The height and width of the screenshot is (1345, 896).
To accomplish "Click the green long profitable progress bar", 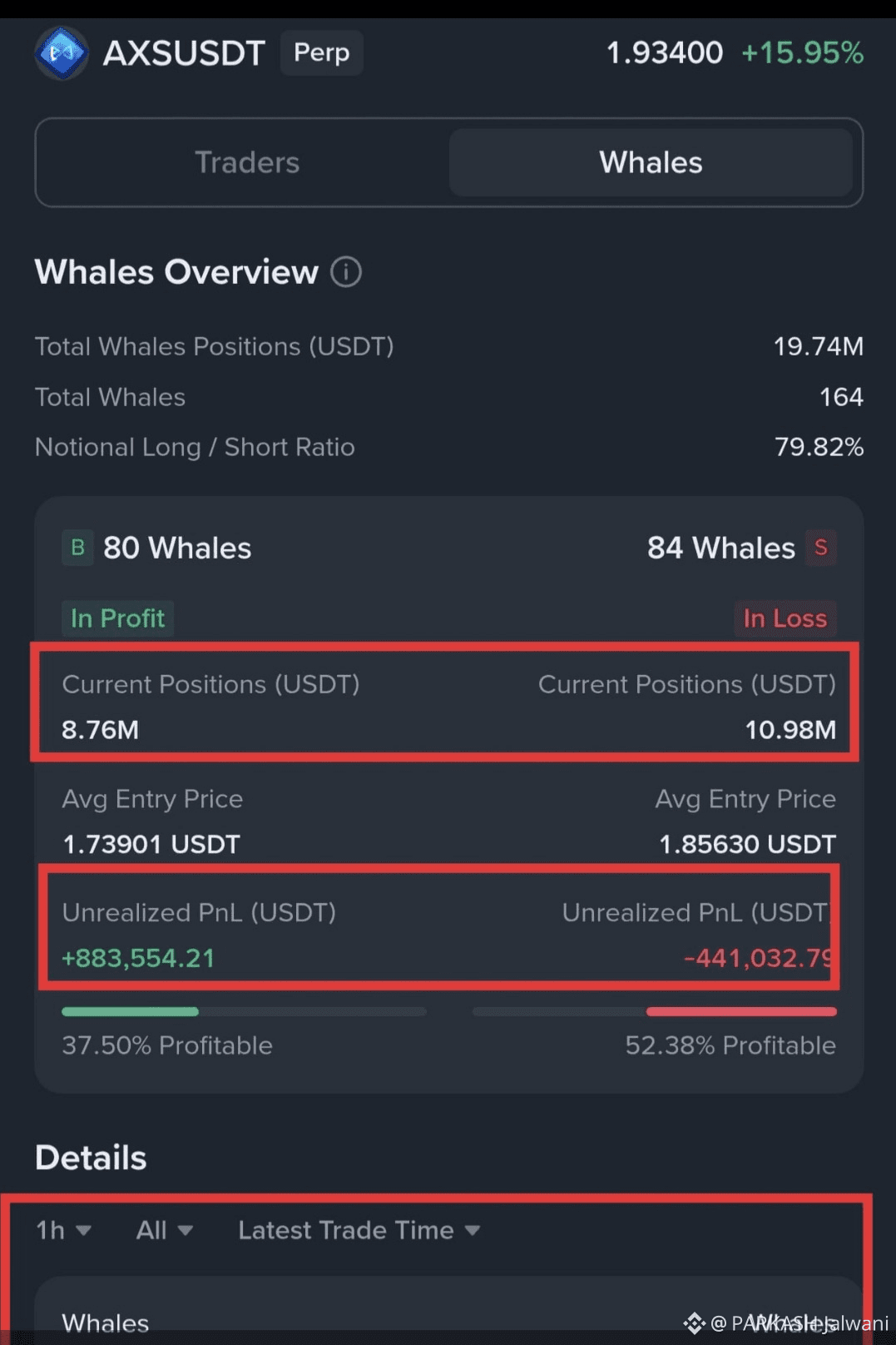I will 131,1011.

---

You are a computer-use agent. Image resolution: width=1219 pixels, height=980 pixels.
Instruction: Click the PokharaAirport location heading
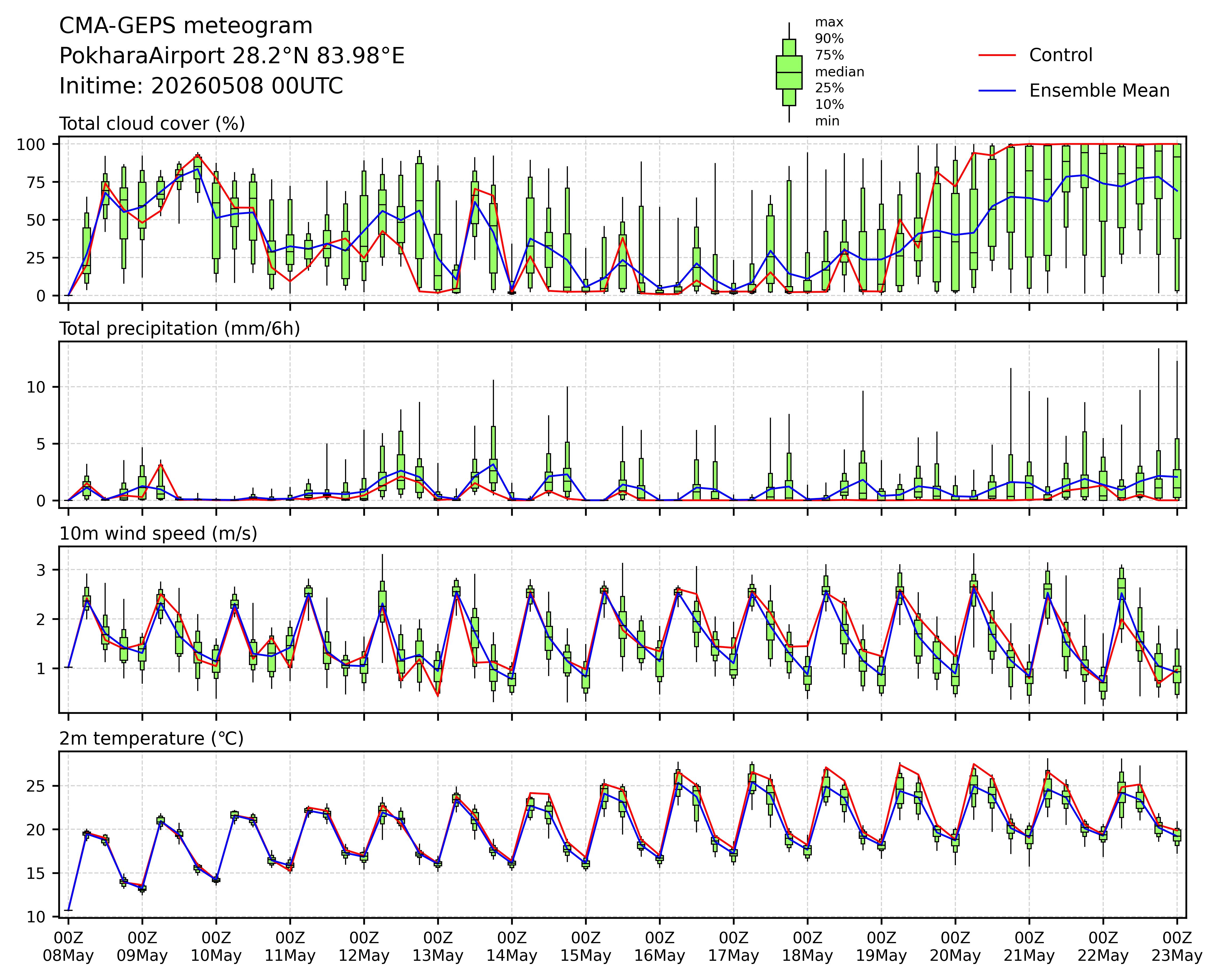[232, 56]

**TASK DIRECTIONS**
Going through the records above, count the lines that hold the string "height" and give only the total.

**SOLUTION TO THIS TASK**
2